┌─ INPUT FOR THIS TASK

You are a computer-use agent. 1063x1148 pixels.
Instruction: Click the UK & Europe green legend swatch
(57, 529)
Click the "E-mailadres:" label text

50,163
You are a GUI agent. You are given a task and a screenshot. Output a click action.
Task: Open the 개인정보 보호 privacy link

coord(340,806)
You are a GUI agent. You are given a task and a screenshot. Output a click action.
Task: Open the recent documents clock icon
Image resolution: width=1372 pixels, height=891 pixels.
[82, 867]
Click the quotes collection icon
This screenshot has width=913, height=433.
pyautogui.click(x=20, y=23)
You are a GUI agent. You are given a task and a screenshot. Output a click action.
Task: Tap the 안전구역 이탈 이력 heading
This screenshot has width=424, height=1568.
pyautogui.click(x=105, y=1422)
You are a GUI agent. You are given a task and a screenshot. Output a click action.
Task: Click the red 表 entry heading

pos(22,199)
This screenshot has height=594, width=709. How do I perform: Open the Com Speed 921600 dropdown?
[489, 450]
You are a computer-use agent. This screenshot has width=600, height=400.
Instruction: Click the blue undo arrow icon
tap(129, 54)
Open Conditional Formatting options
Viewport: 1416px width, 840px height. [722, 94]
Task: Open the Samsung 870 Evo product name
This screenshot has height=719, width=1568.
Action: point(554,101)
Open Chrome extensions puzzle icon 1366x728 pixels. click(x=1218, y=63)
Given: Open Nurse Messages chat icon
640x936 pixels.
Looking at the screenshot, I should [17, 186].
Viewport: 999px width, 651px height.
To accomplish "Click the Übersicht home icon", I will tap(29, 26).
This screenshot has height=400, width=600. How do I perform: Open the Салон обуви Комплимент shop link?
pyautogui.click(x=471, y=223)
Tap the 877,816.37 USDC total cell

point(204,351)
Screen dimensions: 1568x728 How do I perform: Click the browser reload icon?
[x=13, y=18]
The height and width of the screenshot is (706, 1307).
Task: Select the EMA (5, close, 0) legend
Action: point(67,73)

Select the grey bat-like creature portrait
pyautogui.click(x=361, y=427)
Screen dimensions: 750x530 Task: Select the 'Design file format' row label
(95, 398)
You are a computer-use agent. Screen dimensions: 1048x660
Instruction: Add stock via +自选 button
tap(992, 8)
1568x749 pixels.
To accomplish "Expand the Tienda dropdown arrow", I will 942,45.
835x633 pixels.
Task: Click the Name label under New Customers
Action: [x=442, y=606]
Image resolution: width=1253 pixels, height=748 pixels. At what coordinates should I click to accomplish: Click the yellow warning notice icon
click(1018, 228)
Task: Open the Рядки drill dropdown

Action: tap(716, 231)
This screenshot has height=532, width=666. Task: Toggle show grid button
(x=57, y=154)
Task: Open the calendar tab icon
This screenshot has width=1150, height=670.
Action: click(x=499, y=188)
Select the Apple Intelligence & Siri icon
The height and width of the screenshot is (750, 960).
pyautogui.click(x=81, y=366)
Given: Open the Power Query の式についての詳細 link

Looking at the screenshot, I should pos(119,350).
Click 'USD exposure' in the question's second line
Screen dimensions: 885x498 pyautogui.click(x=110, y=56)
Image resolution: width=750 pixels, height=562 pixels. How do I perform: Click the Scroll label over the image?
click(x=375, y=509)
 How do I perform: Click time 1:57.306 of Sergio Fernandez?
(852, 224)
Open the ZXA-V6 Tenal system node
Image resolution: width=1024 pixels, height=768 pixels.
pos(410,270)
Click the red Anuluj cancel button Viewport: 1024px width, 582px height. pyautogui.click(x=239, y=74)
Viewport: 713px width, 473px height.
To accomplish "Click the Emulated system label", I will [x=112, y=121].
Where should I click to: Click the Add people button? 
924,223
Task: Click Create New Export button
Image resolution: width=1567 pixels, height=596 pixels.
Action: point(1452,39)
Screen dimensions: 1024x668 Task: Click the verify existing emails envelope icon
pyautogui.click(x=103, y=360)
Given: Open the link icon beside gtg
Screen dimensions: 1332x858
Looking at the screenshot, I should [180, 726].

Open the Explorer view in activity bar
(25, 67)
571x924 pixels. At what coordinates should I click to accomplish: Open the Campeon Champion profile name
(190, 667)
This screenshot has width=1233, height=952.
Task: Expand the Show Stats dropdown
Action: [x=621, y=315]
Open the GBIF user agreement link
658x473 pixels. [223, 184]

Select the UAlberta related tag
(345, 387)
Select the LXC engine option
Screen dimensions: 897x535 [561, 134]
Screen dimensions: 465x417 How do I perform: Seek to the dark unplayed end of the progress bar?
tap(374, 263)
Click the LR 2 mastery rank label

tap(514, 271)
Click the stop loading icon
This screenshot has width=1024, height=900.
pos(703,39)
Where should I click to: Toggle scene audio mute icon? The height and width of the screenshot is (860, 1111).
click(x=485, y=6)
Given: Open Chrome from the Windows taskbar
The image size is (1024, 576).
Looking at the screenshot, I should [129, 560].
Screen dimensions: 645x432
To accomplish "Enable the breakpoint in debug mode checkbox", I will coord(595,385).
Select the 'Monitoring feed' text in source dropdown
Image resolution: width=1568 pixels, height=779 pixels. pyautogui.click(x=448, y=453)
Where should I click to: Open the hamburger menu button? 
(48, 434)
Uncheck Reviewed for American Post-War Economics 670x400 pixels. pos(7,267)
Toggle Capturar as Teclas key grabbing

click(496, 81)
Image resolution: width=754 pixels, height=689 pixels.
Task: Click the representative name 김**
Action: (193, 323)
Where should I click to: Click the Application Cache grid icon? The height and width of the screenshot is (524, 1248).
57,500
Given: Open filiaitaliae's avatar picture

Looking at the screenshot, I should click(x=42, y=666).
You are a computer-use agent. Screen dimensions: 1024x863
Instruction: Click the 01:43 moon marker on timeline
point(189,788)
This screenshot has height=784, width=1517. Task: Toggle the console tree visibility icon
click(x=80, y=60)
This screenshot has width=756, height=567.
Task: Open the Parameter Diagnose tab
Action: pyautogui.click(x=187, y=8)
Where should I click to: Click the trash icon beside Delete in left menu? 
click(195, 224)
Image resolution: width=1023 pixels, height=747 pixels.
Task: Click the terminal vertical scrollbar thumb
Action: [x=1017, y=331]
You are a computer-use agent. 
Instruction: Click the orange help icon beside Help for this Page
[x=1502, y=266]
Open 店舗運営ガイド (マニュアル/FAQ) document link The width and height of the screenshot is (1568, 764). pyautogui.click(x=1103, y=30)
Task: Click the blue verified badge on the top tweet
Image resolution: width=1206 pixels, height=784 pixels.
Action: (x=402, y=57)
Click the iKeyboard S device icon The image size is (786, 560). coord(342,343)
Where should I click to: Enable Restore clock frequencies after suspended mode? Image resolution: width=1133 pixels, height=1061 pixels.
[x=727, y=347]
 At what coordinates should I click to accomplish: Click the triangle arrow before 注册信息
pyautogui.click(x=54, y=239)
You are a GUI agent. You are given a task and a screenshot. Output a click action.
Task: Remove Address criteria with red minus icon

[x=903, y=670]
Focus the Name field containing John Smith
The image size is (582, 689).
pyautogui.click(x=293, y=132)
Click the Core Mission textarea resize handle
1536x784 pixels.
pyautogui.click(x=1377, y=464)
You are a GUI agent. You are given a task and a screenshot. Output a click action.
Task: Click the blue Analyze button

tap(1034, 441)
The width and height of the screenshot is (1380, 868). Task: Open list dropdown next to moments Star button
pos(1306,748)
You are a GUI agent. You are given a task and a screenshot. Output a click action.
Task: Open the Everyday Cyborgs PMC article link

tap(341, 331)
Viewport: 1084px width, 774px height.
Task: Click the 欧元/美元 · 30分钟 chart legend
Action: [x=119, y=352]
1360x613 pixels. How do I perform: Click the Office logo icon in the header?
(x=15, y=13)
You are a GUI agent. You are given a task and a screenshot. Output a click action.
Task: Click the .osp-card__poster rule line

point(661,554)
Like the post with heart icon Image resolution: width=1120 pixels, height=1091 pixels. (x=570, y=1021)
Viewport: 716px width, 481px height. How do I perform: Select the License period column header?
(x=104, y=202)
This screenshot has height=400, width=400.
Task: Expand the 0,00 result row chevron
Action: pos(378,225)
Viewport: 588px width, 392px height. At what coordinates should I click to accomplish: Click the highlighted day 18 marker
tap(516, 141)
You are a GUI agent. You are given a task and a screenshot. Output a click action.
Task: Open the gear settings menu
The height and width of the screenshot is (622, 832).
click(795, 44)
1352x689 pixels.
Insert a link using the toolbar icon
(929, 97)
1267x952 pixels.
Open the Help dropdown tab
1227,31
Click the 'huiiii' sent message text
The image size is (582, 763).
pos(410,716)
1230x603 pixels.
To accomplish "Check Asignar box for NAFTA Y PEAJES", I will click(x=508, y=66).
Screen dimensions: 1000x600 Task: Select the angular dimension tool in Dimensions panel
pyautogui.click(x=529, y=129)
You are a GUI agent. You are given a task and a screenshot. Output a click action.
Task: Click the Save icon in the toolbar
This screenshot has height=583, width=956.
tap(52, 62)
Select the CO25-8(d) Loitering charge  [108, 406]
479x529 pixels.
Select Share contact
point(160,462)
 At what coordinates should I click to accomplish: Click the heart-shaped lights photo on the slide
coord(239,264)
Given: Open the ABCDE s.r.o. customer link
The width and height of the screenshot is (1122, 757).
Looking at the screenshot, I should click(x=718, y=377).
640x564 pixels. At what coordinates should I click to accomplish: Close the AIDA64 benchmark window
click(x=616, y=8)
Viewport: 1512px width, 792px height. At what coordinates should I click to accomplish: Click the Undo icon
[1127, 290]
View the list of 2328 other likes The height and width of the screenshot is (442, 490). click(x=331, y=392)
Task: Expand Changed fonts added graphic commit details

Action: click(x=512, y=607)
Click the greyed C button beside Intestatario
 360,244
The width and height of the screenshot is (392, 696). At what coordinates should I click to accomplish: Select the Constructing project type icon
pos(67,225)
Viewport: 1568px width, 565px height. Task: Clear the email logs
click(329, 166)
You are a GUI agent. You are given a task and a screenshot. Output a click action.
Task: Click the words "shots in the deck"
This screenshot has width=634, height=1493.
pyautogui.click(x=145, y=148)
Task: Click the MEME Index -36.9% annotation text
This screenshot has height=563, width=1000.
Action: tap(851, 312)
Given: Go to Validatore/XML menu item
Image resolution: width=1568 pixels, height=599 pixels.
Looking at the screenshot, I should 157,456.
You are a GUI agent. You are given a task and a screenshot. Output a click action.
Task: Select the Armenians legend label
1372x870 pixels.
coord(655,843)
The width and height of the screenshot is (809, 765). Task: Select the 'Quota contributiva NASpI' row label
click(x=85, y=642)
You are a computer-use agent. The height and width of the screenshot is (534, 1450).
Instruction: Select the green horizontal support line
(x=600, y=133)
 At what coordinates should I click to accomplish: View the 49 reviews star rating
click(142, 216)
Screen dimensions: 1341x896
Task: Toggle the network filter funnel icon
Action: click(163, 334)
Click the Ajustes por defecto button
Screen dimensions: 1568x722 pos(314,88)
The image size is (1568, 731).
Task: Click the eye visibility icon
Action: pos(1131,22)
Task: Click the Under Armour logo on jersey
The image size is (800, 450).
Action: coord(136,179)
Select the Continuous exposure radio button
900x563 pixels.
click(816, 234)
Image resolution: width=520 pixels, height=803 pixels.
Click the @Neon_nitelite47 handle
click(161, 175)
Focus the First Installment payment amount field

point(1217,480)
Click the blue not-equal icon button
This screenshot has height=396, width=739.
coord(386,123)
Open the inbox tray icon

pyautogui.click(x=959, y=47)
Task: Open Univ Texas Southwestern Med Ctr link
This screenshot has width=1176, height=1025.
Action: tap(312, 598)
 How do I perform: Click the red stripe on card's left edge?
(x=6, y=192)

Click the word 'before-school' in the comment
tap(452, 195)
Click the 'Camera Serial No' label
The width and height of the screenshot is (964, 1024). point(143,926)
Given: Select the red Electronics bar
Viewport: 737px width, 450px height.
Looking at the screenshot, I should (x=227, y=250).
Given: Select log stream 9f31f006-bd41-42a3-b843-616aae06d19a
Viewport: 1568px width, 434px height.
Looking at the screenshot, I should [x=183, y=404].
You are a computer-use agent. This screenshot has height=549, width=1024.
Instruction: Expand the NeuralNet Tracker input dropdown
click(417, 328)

└─

## TASK TO CARRY OUT
Return every line from the material that contains the word "computer".

## COMPLETED TASK
You are a computer-use agent. 1063x1148 pixels.
You are a computer-use agent. This screenshot has width=600, height=400.
You are a computer-use agent. Screen dimensions: 1048x660
You are a computer-use agent. Screen dimensions: 1024x863
You are a computer-use agent. 
You are a computer-use agent. The height and width of the screenshot is (534, 1450).
You are a computer-use agent. This screenshot has height=549, width=1024.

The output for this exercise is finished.